Никто ничего не знает. Дома гости сидят за столом на кухне. Они еще празднуют рождение мальчика, пьют вино из высоких бокалов. За Олю-Олененочка, за мою сестру, за ее мальчика, за новорожденного.
Дядя Костя кричит:
– Какой же русский не любит Страстную пятницу?!
А Арнольд Викентьевич выпивает и шевелит в воздухе двумя пальцами-усиками и находит колбасу и только тогда добавляет:
– Не случайно друга Робинзона Крузо звали Пятницей. А потом убили.
Еще утром Оля-Олененочек меня спрашивала:
– Лада-Оладушек, сестра моя, где же мой ребеночек? Где мой мальчик?
Я в ответ:
– Не имеет значения! – и стою в дверном проеме, как в раме… Снег пританцовывает на батуте ежовой рукавицы ели…
Ей дали отдельную палату в роддоме за то, что я давала клятву Гиппократа. На одиннадцатом этаже.

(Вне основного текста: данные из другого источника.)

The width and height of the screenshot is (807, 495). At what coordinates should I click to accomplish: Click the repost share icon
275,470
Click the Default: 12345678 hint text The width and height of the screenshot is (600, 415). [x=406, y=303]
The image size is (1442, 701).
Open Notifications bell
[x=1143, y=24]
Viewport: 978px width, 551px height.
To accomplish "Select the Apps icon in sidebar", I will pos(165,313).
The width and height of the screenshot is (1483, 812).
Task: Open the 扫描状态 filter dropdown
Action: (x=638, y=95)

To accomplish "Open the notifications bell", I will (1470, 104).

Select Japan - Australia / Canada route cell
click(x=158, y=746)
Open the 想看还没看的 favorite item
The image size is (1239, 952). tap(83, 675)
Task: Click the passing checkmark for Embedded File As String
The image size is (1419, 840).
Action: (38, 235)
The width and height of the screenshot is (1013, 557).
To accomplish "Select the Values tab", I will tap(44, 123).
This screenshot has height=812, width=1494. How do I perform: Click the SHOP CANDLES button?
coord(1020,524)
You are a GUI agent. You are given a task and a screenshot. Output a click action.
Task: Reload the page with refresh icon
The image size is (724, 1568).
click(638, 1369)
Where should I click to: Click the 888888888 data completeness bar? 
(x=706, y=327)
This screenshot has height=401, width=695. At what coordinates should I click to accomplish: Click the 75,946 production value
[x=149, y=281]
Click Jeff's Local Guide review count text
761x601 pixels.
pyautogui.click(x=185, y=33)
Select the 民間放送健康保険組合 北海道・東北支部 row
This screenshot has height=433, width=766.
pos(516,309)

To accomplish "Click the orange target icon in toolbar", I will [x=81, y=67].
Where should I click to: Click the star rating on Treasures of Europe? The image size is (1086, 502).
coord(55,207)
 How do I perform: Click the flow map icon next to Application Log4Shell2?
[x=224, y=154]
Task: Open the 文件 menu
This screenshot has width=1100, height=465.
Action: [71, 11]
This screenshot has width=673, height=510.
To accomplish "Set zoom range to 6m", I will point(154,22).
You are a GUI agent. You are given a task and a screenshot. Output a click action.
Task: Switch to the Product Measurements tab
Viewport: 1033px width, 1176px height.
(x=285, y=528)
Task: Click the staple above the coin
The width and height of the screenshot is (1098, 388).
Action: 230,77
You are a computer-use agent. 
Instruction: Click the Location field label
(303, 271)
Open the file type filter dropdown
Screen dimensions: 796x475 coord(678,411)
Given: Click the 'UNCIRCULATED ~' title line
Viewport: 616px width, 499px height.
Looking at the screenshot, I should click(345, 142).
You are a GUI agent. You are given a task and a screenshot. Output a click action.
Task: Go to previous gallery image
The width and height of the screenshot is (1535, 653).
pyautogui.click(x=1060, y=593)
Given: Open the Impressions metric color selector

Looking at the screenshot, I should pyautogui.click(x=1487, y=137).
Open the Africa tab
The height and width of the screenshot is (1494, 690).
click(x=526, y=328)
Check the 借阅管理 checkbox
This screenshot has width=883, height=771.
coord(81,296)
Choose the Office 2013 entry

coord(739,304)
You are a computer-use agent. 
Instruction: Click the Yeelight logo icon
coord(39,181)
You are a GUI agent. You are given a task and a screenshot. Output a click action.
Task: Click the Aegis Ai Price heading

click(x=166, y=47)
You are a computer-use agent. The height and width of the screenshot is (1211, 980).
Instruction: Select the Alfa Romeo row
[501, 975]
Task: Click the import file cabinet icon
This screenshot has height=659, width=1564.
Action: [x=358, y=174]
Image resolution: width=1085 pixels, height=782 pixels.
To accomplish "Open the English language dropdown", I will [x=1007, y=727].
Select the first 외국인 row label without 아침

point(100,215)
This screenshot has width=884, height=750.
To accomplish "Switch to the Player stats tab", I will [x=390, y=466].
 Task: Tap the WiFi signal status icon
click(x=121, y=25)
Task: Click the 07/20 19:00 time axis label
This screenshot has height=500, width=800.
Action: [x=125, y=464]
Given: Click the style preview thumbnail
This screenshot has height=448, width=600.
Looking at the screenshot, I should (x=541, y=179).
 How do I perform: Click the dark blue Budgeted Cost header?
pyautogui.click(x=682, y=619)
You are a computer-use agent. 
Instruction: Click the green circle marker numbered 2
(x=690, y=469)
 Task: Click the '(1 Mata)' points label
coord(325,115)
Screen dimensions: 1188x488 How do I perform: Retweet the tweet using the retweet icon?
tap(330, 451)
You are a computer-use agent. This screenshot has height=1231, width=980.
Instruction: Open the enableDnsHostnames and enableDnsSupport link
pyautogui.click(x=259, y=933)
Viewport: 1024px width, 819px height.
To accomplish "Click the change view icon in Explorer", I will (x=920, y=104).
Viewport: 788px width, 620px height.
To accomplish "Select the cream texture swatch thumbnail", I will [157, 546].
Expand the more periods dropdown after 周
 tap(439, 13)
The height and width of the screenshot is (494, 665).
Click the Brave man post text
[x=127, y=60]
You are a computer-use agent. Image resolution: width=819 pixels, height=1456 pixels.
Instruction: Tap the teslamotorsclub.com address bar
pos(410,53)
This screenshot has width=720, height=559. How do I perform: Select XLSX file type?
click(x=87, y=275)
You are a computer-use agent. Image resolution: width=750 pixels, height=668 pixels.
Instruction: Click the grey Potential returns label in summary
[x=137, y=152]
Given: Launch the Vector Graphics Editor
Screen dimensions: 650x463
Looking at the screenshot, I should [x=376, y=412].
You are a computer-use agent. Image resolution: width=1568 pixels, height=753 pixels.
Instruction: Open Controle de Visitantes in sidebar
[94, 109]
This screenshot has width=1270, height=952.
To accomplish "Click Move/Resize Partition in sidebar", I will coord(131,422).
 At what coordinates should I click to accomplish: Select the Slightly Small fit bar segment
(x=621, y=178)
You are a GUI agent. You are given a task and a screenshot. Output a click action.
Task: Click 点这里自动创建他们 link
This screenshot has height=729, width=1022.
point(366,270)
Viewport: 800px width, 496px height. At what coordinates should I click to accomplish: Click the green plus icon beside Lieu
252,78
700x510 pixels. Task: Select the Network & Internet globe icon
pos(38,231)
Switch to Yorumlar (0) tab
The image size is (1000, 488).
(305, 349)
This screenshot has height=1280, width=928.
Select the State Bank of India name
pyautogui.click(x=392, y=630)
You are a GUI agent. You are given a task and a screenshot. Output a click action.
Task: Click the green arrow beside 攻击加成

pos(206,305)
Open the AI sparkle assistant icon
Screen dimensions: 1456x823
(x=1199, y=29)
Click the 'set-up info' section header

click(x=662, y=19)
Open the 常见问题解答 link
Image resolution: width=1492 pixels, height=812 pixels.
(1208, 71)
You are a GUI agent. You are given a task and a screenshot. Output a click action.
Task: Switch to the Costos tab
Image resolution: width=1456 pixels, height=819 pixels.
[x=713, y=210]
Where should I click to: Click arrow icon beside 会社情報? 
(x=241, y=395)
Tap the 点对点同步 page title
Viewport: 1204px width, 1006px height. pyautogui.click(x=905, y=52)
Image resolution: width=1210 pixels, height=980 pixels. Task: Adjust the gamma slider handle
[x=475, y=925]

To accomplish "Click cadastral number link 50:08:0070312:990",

– Лада-Оладушек, сестра моя, где мой ребеночек?
– Не важно!
Вечером, когда все ушли, только в доме напротив горел как всегда свет, к моей сестре зашла в палату моя медсестра Вера, стряхнула крошки с тумбочки, пригладила салфеточку и протянула свидетельство о смерти:
– Подпишите, кстати.
А в прозекторской вскрыли мальчика и ничего не нашли.
Оля-Олененочек, сестренка, не подходи к окну, не надо!
Оля-Олененочек, одиннадцатый этаж. Я стою перед ней на коленях в талой рытвине. Я рыдаю и вою и кусаю до крови свою перчатку. И снег, страшный апрельский снег крыльями бьет по глазам, запорашивает глаза белыми перьями. Зачем, зачем я это сделала? Сестренка, Оля-Олененочек, и маленький мальчик.
И вот уже дома мама, наша с Олей-Олененочком мама, и дядя Костя и Арнольд Викентьевич, все сидят на кухне, поминают. И хорошо до слез.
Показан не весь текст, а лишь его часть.